IIRC, originally they were advertised as 1/3000th, but I seen to recall
them
being advertised as 1/2400th later on (probably when Jon took them over
from Paul Copeland). There doesn't seem to be any scale mentioned in the
on-line
catalogue, and unfortunately I don't have a paper one to hand.
> I won't
635mm would be one BIG ship - (over two feet long) ! 5" is 127mm. Given
that, your range is roughly right for the official models.
> Glenn m wilson wrote:
> [snip] I bought [snip] ...... Full Thrust 2nd Edition.
[snip]
> Now, what do I do? I am busy [snip] - NOW I need to find/build
Isn't it nice when you can snip this much and still stay reasonably
true to the original context? ;-)
Start with counters, eg. those on p.47. Doesn't look quite as nice as models
of course, but it gets you gaming *much* faster and cheaper!
> OKAY. Since I think buying them will be a low priority initially,
The GZG models are nominally 1:2400, but IMO that's very nominal indeed. The
"ground" scale is vastly bigger than the ship scale anyway; model scale is
only important when you compare two ships to each other
- it looks a bit odd when a battleship is smaller than a corvette, for
example <g>
> ...I expect the ships to run between .5" (Missile Boats) to 5" (BIG
Sounds OK, yes. Though 5" is only a big capital (eg. the GZG
superdreadnought and fleet carrier models) - BIG capitals are much
bigger <g>
IIRC the counters on p.47 are reasonably correct in size (maybe a bit small).

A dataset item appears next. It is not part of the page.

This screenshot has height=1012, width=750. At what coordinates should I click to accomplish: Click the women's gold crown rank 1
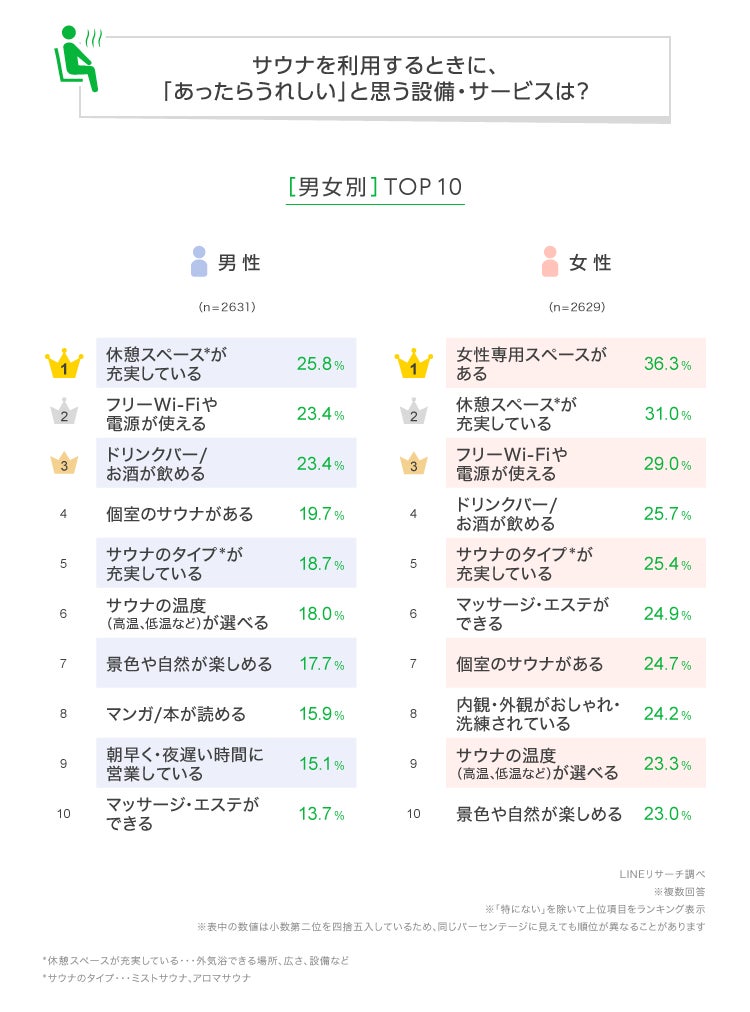coord(413,364)
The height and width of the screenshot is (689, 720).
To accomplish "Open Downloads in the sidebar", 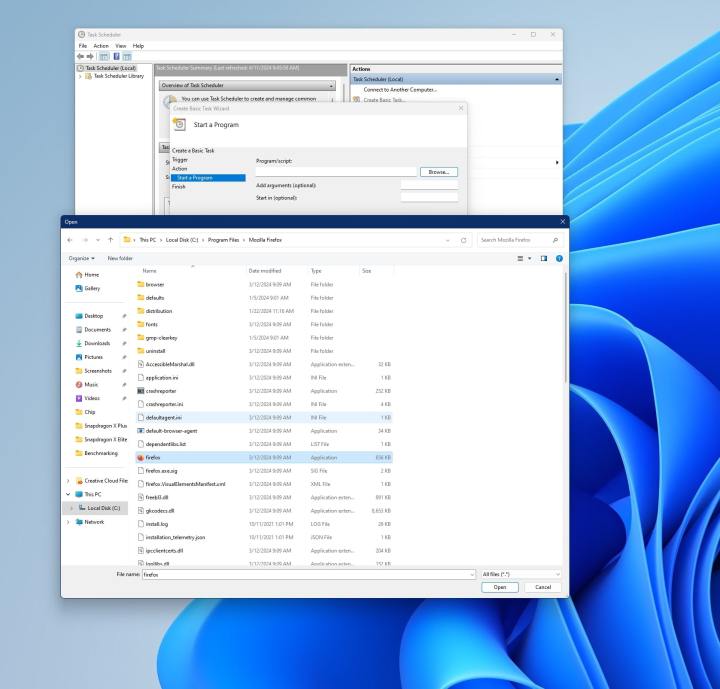I will [97, 343].
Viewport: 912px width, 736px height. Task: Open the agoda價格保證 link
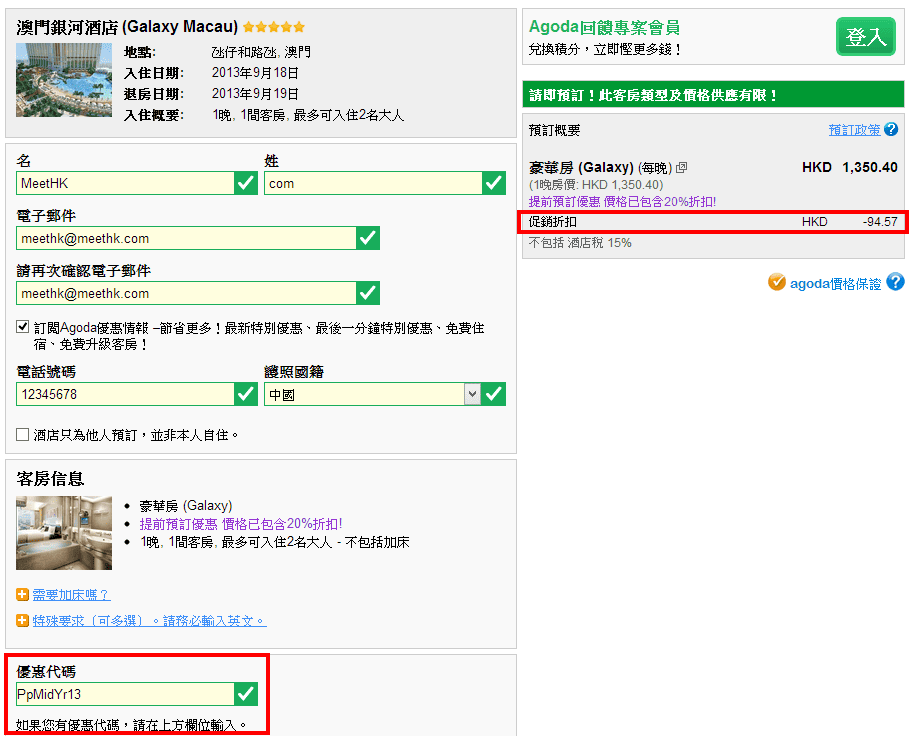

They only give you the light cruiser and frigates, though.
Oh, yes - to me at least, the length alone isn't that important.
*Volume* is, so I've got several heavy cruisers which are as long and
wide as some of my destroyers - but the cruiser hulls are two to three
times as high as the destroyers. Most of the GZG models are rather
"two-dimensional" though (long and wide, but vertically thin).